Regels uit een dataset:
▼▼▼
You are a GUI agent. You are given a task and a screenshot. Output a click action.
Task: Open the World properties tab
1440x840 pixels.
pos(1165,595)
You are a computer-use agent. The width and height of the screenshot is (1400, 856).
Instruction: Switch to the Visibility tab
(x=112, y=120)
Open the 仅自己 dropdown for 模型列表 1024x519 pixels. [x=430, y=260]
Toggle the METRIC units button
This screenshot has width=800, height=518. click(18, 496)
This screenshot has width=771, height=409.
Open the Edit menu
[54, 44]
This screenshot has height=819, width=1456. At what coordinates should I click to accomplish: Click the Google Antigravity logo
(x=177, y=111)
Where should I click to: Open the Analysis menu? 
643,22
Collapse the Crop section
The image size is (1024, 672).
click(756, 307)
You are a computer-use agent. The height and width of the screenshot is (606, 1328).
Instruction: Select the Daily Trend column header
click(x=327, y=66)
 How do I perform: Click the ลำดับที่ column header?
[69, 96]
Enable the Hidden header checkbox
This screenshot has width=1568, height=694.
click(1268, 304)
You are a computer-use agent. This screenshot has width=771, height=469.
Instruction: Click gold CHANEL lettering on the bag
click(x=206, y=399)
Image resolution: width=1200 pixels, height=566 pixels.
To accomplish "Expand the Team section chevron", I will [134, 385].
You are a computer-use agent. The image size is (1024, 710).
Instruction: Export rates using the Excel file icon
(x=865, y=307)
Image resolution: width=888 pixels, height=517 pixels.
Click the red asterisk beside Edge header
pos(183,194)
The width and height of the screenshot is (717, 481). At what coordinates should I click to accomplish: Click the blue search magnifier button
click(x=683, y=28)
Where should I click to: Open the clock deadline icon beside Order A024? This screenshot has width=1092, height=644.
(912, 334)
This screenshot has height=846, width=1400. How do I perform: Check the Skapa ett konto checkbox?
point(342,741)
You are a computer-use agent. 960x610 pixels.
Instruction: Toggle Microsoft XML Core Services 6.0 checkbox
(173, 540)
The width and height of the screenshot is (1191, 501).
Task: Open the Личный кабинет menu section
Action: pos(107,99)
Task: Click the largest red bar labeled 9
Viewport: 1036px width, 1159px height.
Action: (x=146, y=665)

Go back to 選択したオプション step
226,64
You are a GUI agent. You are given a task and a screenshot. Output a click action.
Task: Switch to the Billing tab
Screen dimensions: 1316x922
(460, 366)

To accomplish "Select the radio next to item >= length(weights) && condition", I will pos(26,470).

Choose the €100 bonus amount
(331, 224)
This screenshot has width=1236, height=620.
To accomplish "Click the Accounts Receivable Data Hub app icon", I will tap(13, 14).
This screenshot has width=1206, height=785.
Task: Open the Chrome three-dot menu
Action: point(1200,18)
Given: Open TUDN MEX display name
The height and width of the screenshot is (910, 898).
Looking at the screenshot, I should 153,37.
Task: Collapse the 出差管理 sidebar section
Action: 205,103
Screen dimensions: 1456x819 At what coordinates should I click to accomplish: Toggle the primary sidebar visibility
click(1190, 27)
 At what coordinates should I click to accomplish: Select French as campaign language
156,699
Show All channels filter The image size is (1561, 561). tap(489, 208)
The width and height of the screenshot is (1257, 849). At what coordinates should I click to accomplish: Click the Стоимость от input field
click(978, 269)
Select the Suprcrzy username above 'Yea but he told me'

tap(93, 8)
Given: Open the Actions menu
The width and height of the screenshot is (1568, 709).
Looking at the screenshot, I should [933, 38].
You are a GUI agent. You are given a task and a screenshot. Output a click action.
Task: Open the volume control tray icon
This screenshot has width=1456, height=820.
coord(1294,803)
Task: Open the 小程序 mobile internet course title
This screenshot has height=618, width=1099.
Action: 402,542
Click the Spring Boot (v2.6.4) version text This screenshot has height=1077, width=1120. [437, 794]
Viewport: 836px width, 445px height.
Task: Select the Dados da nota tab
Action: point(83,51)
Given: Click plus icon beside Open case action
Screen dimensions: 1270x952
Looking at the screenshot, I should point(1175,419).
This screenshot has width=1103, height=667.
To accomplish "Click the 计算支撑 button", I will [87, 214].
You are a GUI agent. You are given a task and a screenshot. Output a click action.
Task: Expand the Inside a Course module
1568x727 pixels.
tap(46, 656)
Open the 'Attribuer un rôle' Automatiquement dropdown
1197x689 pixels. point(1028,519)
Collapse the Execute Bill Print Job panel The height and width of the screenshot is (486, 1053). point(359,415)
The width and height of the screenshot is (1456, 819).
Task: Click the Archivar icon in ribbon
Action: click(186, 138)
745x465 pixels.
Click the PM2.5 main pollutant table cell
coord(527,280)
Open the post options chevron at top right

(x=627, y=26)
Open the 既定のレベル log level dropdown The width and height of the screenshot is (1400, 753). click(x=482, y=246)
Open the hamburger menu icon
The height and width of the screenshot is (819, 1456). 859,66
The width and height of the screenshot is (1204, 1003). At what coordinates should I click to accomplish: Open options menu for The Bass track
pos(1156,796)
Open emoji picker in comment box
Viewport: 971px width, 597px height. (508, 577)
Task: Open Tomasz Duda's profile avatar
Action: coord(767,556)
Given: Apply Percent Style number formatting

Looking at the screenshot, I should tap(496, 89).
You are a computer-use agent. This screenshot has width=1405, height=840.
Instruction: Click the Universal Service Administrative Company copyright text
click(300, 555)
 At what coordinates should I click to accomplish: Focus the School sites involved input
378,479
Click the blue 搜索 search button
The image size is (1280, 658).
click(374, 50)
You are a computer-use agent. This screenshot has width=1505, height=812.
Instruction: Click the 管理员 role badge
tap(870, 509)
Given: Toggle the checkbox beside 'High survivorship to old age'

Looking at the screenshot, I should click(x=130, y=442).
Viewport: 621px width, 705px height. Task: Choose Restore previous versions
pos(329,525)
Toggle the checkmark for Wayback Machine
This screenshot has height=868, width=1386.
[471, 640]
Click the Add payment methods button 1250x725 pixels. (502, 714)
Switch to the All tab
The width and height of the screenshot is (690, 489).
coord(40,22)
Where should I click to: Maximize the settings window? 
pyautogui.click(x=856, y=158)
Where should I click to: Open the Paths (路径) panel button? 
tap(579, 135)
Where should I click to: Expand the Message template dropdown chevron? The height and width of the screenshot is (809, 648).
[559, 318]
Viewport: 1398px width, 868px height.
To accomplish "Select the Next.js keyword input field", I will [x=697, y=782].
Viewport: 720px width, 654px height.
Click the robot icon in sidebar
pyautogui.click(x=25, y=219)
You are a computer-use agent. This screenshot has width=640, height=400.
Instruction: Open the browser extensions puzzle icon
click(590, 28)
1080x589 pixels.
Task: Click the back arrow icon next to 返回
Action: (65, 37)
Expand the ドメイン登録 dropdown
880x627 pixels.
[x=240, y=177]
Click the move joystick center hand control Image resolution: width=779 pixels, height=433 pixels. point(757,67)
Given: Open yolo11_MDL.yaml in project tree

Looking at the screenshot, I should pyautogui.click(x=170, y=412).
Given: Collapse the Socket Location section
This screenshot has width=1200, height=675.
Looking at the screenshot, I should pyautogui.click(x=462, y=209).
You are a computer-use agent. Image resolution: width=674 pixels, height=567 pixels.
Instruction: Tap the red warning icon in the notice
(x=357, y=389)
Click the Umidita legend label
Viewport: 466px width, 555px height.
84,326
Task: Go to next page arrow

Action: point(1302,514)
▲▲▲
Schrijf alle regels hierboven woord voor woord over.

ANTWOORD:
You are a GUI agent. You are given a task and a screenshot. Output a click action.
Task: Open the World properties tab
1440x840 pixels.
pos(1165,595)
You are a computer-use agent. The width and height of the screenshot is (1400, 856).
Instruction: Switch to the Visibility tab
(x=112, y=120)
Open the 仅自己 dropdown for 模型列表 1024x519 pixels. [x=430, y=260]
Toggle the METRIC units button
This screenshot has width=800, height=518. click(18, 496)
This screenshot has width=771, height=409.
Open the Edit menu
[54, 44]
This screenshot has height=819, width=1456. At what coordinates should I click to accomplish: Click the Google Antigravity logo
(x=177, y=111)
Where should I click to: Open the Analysis menu? 
643,22
Collapse the Crop section
The image size is (1024, 672).
click(756, 307)
You are a computer-use agent. The height and width of the screenshot is (606, 1328).
Instruction: Select the Daily Trend column header
click(x=327, y=66)
 How do I perform: Click the ลำดับที่ column header?
[69, 96]
Enable the Hidden header checkbox
This screenshot has width=1568, height=694.
click(1268, 304)
You are a computer-use agent. This screenshot has width=771, height=469.
Instruction: Click gold CHANEL lettering on the bag
click(x=206, y=399)
Image resolution: width=1200 pixels, height=566 pixels.
To accomplish "Expand the Team section chevron", I will [134, 385].
You are a computer-use agent. The image size is (1024, 710).
Instruction: Export rates using the Excel file icon
(x=865, y=307)
Image resolution: width=888 pixels, height=517 pixels.
Click the red asterisk beside Edge header
pos(183,194)
The width and height of the screenshot is (717, 481). At what coordinates should I click to accomplish: Click the blue search magnifier button
click(x=683, y=28)
Where should I click to: Open the clock deadline icon beside Order A024? This screenshot has width=1092, height=644.
(912, 334)
This screenshot has height=846, width=1400. How do I perform: Check the Skapa ett konto checkbox?
point(342,741)
You are a computer-use agent. 960x610 pixels.
Instruction: Toggle Microsoft XML Core Services 6.0 checkbox
(173, 540)
The width and height of the screenshot is (1191, 501).
Task: Open the Личный кабинет menu section
Action: pos(107,99)
Task: Click the largest red bar labeled 9
Viewport: 1036px width, 1159px height.
Action: (x=146, y=665)

Go back to 選択したオプション step
226,64
You are a GUI agent. You are given a task and a screenshot. Output a click action.
Task: Switch to the Billing tab
Screen dimensions: 1316x922
(460, 366)

To accomplish "Select the radio next to item >= length(weights) && condition", I will pos(26,470).

Choose the €100 bonus amount
(331, 224)
This screenshot has width=1236, height=620.
To accomplish "Click the Accounts Receivable Data Hub app icon", I will tap(13, 14).
This screenshot has width=1206, height=785.
Task: Open the Chrome three-dot menu
Action: point(1200,18)
Given: Open TUDN MEX display name
The height and width of the screenshot is (910, 898).
Looking at the screenshot, I should 153,37.
Task: Collapse the 出差管理 sidebar section
Action: 205,103
Screen dimensions: 1456x819 At what coordinates should I click to accomplish: Toggle the primary sidebar visibility
click(1190, 27)
 At what coordinates should I click to accomplish: Select French as campaign language
156,699
Show All channels filter The image size is (1561, 561). tap(489, 208)
The width and height of the screenshot is (1257, 849). At what coordinates should I click to accomplish: Click the Стоимость от input field
click(978, 269)
Select the Suprcrzy username above 'Yea but he told me'

tap(93, 8)
Given: Open the Actions menu
The width and height of the screenshot is (1568, 709).
Looking at the screenshot, I should [933, 38].
You are a GUI agent. You are given a task and a screenshot. Output a click action.
Task: Open the volume control tray icon
This screenshot has width=1456, height=820.
coord(1294,803)
Task: Open the 小程序 mobile internet course title
This screenshot has height=618, width=1099.
Action: 402,542
Click the Spring Boot (v2.6.4) version text This screenshot has height=1077, width=1120. [437, 794]
Viewport: 836px width, 445px height.
Task: Select the Dados da nota tab
Action: point(83,51)
Given: Click plus icon beside Open case action
Screen dimensions: 1270x952
Looking at the screenshot, I should point(1175,419).
This screenshot has width=1103, height=667.
To accomplish "Click the 计算支撑 button", I will [87, 214].
You are a GUI agent. You are given a task and a screenshot. Output a click action.
Task: Expand the Inside a Course module
1568x727 pixels.
tap(46, 656)
Open the 'Attribuer un rôle' Automatiquement dropdown
1197x689 pixels. point(1028,519)
Collapse the Execute Bill Print Job panel The height and width of the screenshot is (486, 1053). point(359,415)
The width and height of the screenshot is (1456, 819).
Task: Click the Archivar icon in ribbon
Action: click(186, 138)
745x465 pixels.
Click the PM2.5 main pollutant table cell
coord(527,280)
Open the post options chevron at top right

(x=627, y=26)
Open the 既定のレベル log level dropdown The width and height of the screenshot is (1400, 753). click(x=482, y=246)
Open the hamburger menu icon
The height and width of the screenshot is (819, 1456). 859,66
The width and height of the screenshot is (1204, 1003). At what coordinates should I click to accomplish: Open options menu for The Bass track
pos(1156,796)
Open emoji picker in comment box
Viewport: 971px width, 597px height. (508, 577)
Task: Open Tomasz Duda's profile avatar
Action: coord(767,556)
Given: Apply Percent Style number formatting

Looking at the screenshot, I should tap(496, 89).
You are a computer-use agent. This screenshot has width=1405, height=840.
Instruction: Click the Universal Service Administrative Company copyright text
click(300, 555)
 At what coordinates should I click to accomplish: Focus the School sites involved input
378,479
Click the blue 搜索 search button
The image size is (1280, 658).
click(374, 50)
You are a computer-use agent. This screenshot has width=1505, height=812.
Instruction: Click the 管理员 role badge
tap(870, 509)
Given: Toggle the checkbox beside 'High survivorship to old age'

Looking at the screenshot, I should click(x=130, y=442).
Viewport: 621px width, 705px height. Task: Choose Restore previous versions
pos(329,525)
Toggle the checkmark for Wayback Machine
This screenshot has height=868, width=1386.
[471, 640]
Click the Add payment methods button 1250x725 pixels. (502, 714)
Switch to the All tab
The width and height of the screenshot is (690, 489).
coord(40,22)
Where should I click to: Maximize the settings window? 
pyautogui.click(x=856, y=158)
Where should I click to: Open the Paths (路径) panel button? 
tap(579, 135)
Where should I click to: Expand the Message template dropdown chevron? The height and width of the screenshot is (809, 648).
[559, 318]
Viewport: 1398px width, 868px height.
To accomplish "Select the Next.js keyword input field", I will [x=697, y=782].
Viewport: 720px width, 654px height.
Click the robot icon in sidebar
pyautogui.click(x=25, y=219)
You are a computer-use agent. This screenshot has width=640, height=400.
Instruction: Open the browser extensions puzzle icon
click(590, 28)
1080x589 pixels.
Task: Click the back arrow icon next to 返回
Action: (65, 37)
Expand the ドメイン登録 dropdown
880x627 pixels.
[x=240, y=177]
Click the move joystick center hand control Image resolution: width=779 pixels, height=433 pixels. point(757,67)
Given: Open yolo11_MDL.yaml in project tree

Looking at the screenshot, I should pyautogui.click(x=170, y=412).
Given: Collapse the Socket Location section
This screenshot has width=1200, height=675.
Looking at the screenshot, I should pyautogui.click(x=462, y=209).
You are a computer-use agent. Image resolution: width=674 pixels, height=567 pixels.
Instruction: Tap the red warning icon in the notice
(x=357, y=389)
Click the Umidita legend label
Viewport: 466px width, 555px height.
84,326
Task: Go to next page arrow

Action: point(1302,514)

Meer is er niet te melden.